### PROBLEM
Produce an exact copy of the lines below, starting at the first and ending with the line containing "Given: Click the X10 volume scale box".

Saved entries
---------------
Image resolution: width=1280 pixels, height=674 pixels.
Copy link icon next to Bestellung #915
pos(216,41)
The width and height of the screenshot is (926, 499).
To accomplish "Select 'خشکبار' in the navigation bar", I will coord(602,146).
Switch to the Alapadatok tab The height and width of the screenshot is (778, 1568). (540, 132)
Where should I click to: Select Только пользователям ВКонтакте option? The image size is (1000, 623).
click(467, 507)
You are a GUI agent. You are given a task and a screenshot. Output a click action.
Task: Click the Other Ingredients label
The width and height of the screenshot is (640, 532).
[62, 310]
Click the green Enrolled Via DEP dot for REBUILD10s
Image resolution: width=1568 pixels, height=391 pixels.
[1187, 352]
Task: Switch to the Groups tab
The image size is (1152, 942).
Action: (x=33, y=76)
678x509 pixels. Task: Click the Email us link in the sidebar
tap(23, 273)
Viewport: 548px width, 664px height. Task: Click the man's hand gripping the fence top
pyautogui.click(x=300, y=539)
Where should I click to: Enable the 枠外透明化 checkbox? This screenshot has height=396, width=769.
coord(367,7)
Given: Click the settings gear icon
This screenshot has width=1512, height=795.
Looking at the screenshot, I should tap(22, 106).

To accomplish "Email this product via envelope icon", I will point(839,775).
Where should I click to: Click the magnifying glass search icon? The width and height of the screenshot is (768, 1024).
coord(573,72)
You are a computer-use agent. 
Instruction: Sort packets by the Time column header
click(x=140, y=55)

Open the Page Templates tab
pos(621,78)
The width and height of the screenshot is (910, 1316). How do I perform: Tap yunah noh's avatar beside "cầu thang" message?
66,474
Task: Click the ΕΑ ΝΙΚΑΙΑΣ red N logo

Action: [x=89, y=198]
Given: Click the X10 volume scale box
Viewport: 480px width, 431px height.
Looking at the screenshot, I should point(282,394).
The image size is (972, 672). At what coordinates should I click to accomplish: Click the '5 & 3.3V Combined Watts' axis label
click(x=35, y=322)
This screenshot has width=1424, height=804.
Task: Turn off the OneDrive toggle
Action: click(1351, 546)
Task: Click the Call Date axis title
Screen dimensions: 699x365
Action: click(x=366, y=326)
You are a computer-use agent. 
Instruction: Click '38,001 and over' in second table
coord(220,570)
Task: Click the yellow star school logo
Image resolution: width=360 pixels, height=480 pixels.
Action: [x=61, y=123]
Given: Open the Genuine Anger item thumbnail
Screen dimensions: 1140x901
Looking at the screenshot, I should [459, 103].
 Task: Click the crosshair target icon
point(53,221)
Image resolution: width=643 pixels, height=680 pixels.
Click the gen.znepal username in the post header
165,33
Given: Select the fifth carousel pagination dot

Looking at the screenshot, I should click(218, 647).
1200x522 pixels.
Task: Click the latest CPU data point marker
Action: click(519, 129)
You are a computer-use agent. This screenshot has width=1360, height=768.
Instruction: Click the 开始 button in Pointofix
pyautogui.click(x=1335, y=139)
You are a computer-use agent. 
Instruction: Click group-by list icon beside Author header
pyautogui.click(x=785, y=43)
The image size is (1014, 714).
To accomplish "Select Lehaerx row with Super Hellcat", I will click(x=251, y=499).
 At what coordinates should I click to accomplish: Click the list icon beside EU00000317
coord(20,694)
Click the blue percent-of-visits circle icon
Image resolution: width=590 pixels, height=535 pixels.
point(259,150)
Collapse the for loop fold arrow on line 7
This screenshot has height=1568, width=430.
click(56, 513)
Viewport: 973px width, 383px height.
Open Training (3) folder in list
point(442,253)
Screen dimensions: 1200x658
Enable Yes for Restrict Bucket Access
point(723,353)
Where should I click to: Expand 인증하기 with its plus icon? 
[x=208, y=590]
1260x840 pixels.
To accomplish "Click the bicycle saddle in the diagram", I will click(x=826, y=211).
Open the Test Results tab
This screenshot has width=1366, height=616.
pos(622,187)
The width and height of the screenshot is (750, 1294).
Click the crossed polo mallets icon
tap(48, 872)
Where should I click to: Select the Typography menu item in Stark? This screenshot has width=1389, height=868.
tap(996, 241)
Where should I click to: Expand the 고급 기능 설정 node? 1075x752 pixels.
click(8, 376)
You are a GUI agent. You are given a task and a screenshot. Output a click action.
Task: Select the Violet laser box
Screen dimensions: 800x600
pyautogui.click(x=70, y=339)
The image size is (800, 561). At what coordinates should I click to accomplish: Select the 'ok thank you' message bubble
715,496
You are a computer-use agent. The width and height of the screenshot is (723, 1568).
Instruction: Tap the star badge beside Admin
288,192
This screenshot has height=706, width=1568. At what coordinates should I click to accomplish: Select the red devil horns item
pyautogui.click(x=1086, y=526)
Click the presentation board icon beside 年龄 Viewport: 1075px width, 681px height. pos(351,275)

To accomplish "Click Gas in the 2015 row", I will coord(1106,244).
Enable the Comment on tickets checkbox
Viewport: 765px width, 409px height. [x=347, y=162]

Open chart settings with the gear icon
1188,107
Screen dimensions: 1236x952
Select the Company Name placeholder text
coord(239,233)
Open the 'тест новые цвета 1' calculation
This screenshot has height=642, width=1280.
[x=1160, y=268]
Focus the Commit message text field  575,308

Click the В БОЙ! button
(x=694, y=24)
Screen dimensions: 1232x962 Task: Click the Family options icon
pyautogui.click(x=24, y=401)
---------------
### RESULT OF THE EXERCISE
Image resolution: width=1280 pixels, height=674 pixels.
Copy link icon next to Bestellung #915
pos(216,41)
The width and height of the screenshot is (926, 499).
To accomplish "Select 'خشکبار' in the navigation bar", I will coord(602,146).
Switch to the Alapadatok tab The height and width of the screenshot is (778, 1568). (540, 132)
Where should I click to: Select Только пользователям ВКонтакте option? The image size is (1000, 623).
click(467, 507)
You are a GUI agent. You are given a task and a screenshot. Output a click action.
Task: Click the Other Ingredients label
The width and height of the screenshot is (640, 532).
[62, 310]
Click the green Enrolled Via DEP dot for REBUILD10s
Image resolution: width=1568 pixels, height=391 pixels.
[1187, 352]
Task: Switch to the Groups tab
The image size is (1152, 942).
Action: (x=33, y=76)
678x509 pixels. Task: Click the Email us link in the sidebar
tap(23, 273)
Viewport: 548px width, 664px height. Task: Click the man's hand gripping the fence top
pyautogui.click(x=300, y=539)
Where should I click to: Enable the 枠外透明化 checkbox? This screenshot has height=396, width=769.
coord(367,7)
Given: Click the settings gear icon
This screenshot has width=1512, height=795.
Looking at the screenshot, I should tap(22, 106).

To accomplish "Email this product via envelope icon", I will point(839,775).
Where should I click to: Click the magnifying glass search icon? The width and height of the screenshot is (768, 1024).
coord(573,72)
You are a computer-use agent. 
Instruction: Sort packets by the Time column header
click(x=140, y=55)

Open the Page Templates tab
pos(621,78)
The width and height of the screenshot is (910, 1316). How do I perform: Tap yunah noh's avatar beside "cầu thang" message?
66,474
Task: Click the ΕΑ ΝΙΚΑΙΑΣ red N logo

Action: [x=89, y=198]
Given: Click the X10 volume scale box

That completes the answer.